_Exercise requirements_. Look for the line with "Viewport: 1024px width, 456px" in the data below, then reproduce word for word that line and every line after it. Leave out all pictures and add nothing.
━━━ Extracted records ━━━
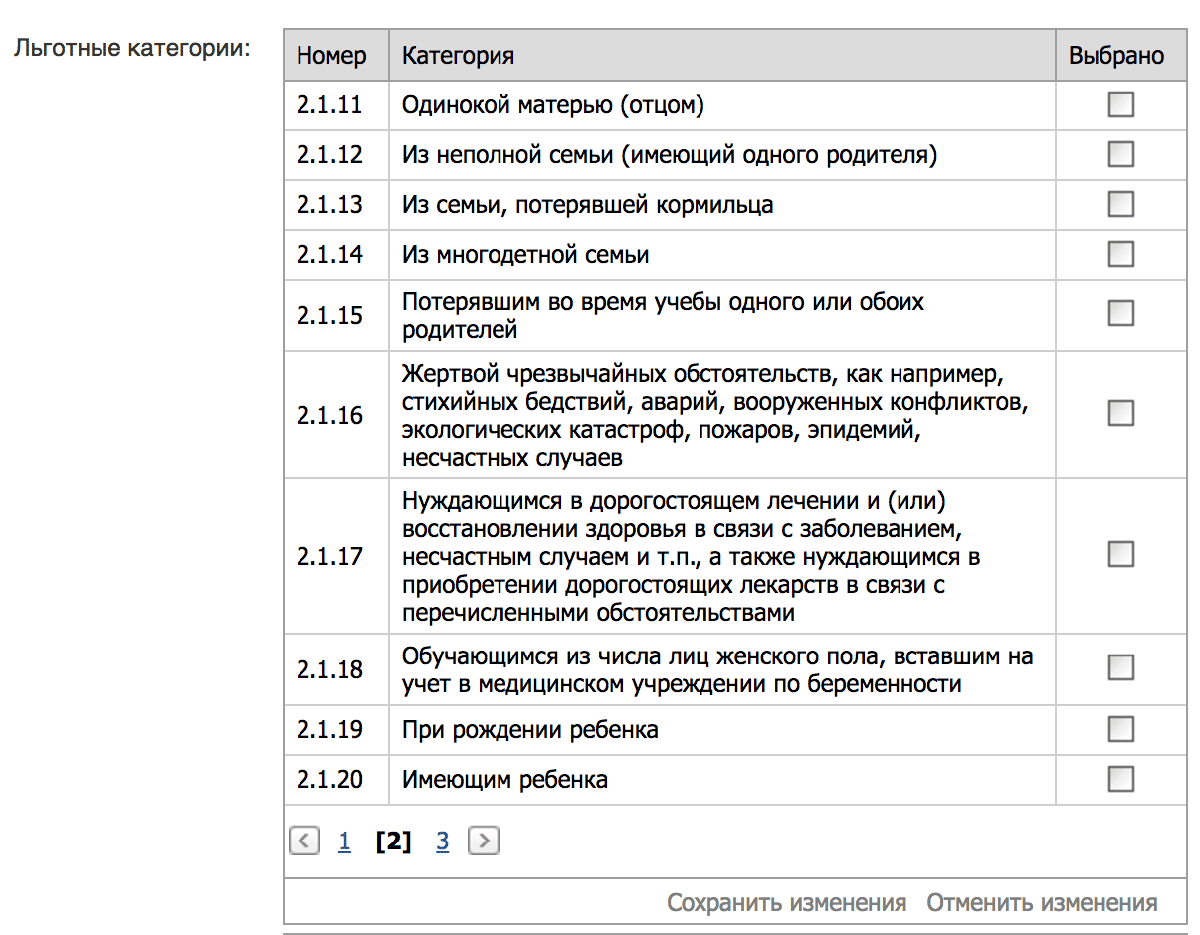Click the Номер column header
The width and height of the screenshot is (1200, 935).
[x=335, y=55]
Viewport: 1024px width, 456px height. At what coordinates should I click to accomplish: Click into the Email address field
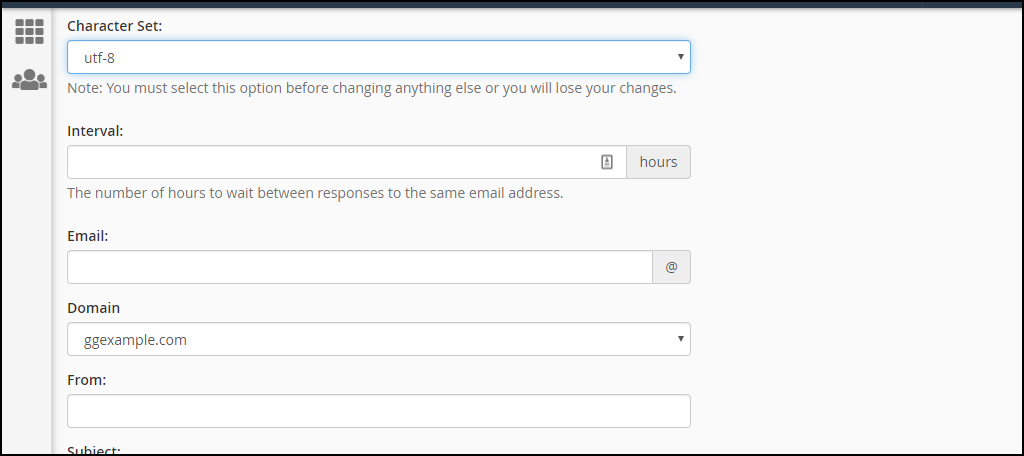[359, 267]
━━━
_Exercise solution_.
Viewport: 1024px width, 456px height. At what coordinates should I click to accomplish: Click into the Email address field
[359, 267]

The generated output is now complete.